7. Opportunities to Give — Community Service
Children who are encouraged to engage in activities that benefit others are more likely to help in the future, as long as they did not initially feel forced to help. For example, adults can provide children with opportunities to donate small amounts of money to others or make toys or reading materials for needy children.
8. Help Children Develop Perceptions of Themselves as Being Prosocial
Adults can take advantage of the occasions when children engage in prosocial actions by attributing such actions to a prosocial disposition.
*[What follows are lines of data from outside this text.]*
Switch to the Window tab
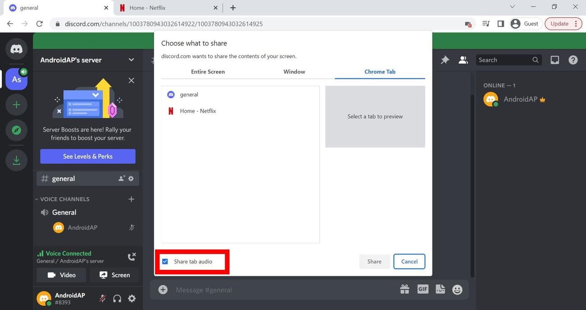This screenshot has height=310, width=586. 294,72
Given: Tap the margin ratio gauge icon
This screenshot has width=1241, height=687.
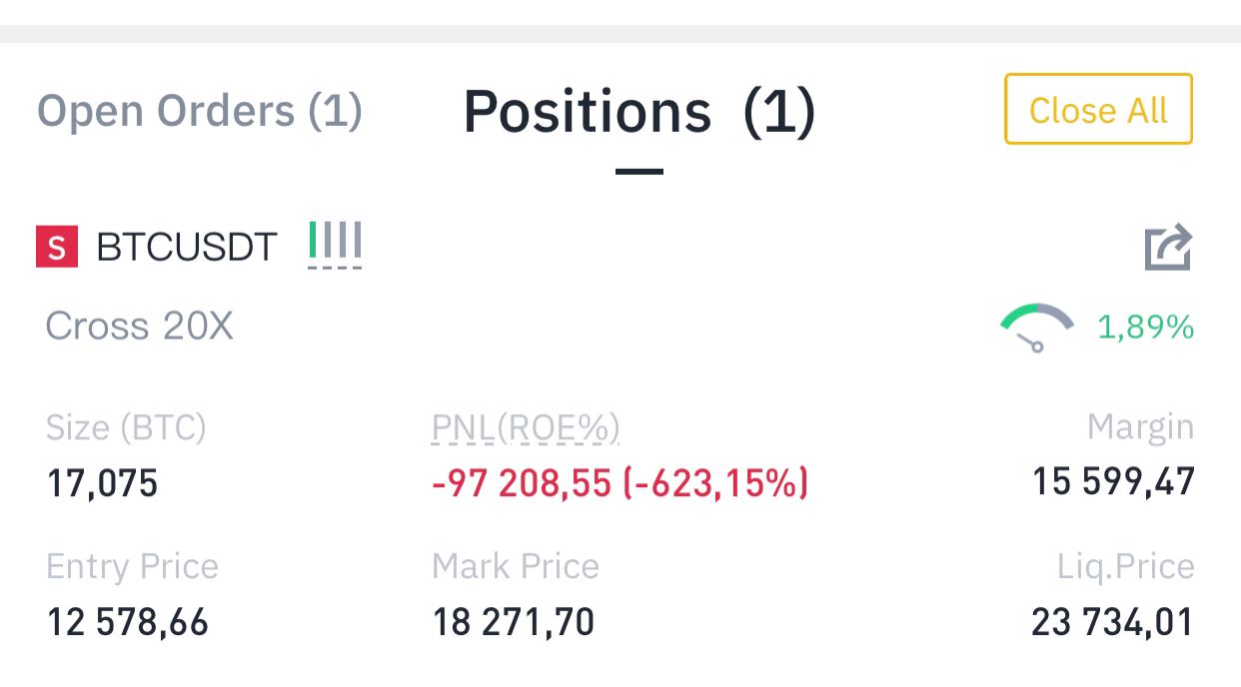Looking at the screenshot, I should pyautogui.click(x=1036, y=327).
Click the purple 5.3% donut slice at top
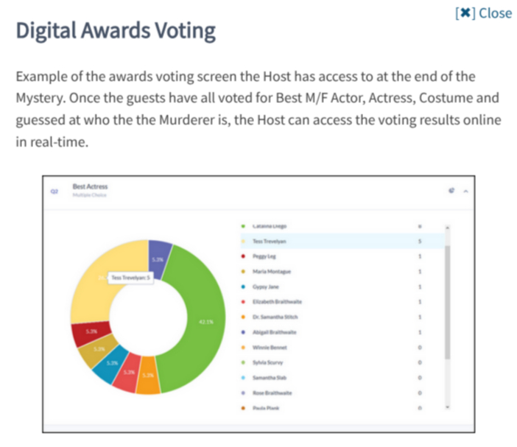Image resolution: width=517 pixels, height=447 pixels. (x=160, y=253)
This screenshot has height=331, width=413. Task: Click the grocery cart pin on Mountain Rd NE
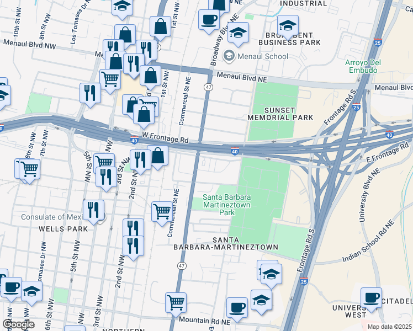click(176, 304)
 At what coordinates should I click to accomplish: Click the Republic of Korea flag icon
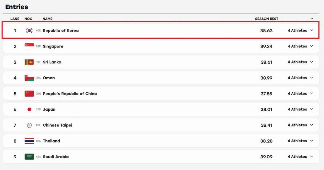29,30
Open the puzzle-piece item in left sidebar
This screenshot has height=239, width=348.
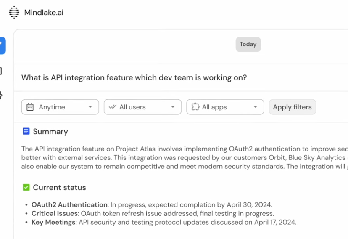click(1, 95)
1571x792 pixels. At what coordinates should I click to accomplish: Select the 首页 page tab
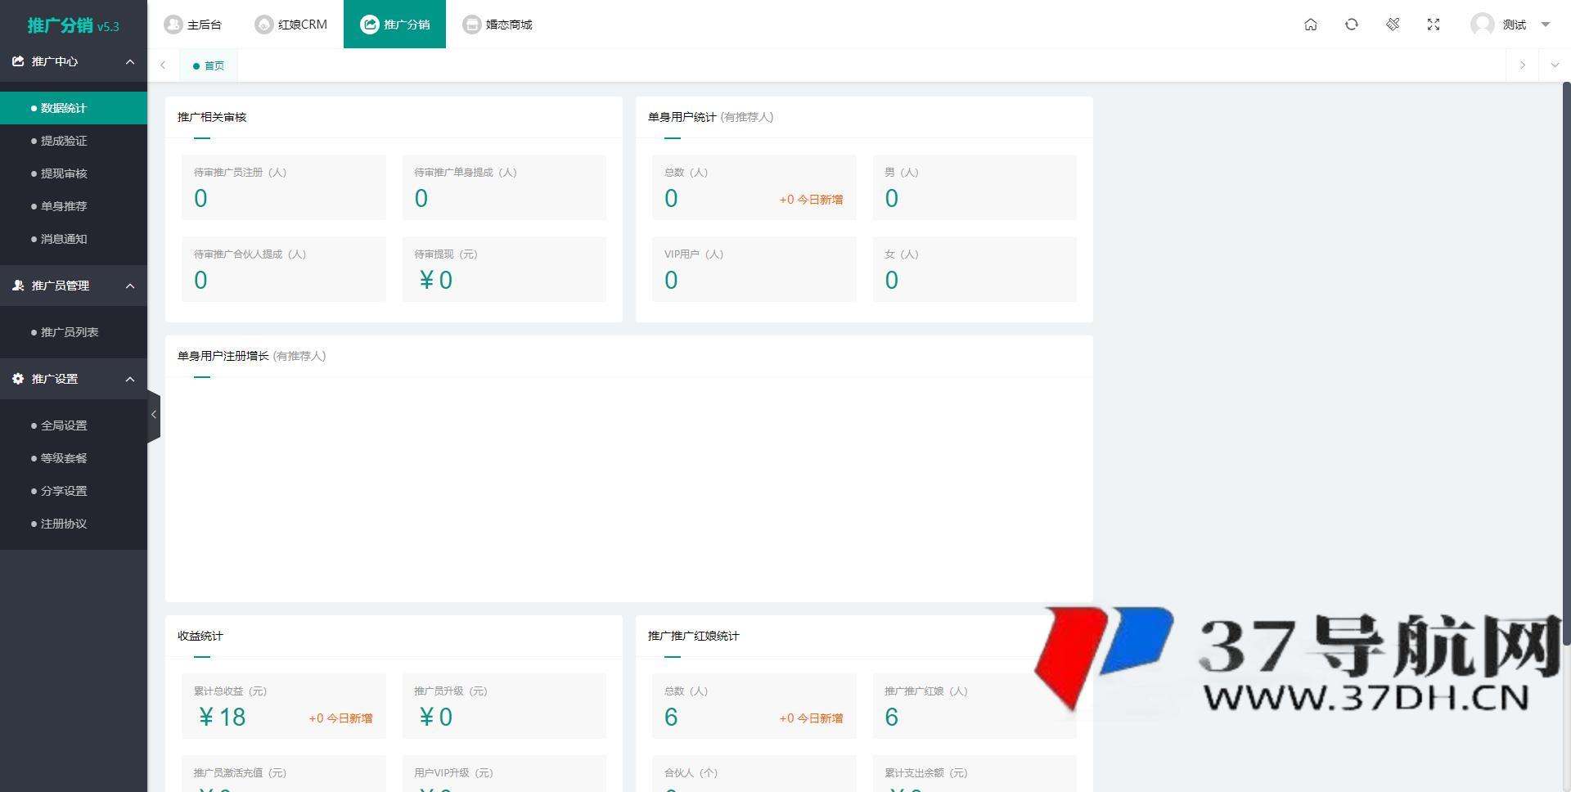click(209, 65)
As an example, when a child helps or shares with another, the adult can say, “you helped because you are a generous person.” For children about seven years or older, such statements may foster the self-perception that they are generous and helpful, which serves to motivate future prosocial actions.
In summary, parents, teachers, and other adults in children’s lives can increase the likelihood of children’s behaving prosocially by helping children understand others’ feelings and how their actions affect others; by modeling prosocial actions; by providing support rather than punitive socialization and discipline; by providing children with opportunities to assist others (opportunities that are perceived by the child as voluntary); and by attributing children’s prosocial actions to the child’s personality or character. Moreover, helping children regulate their own emotions likely not only promotes children’s sympathy, but provides them with the resources to deny themselves when it benefits another.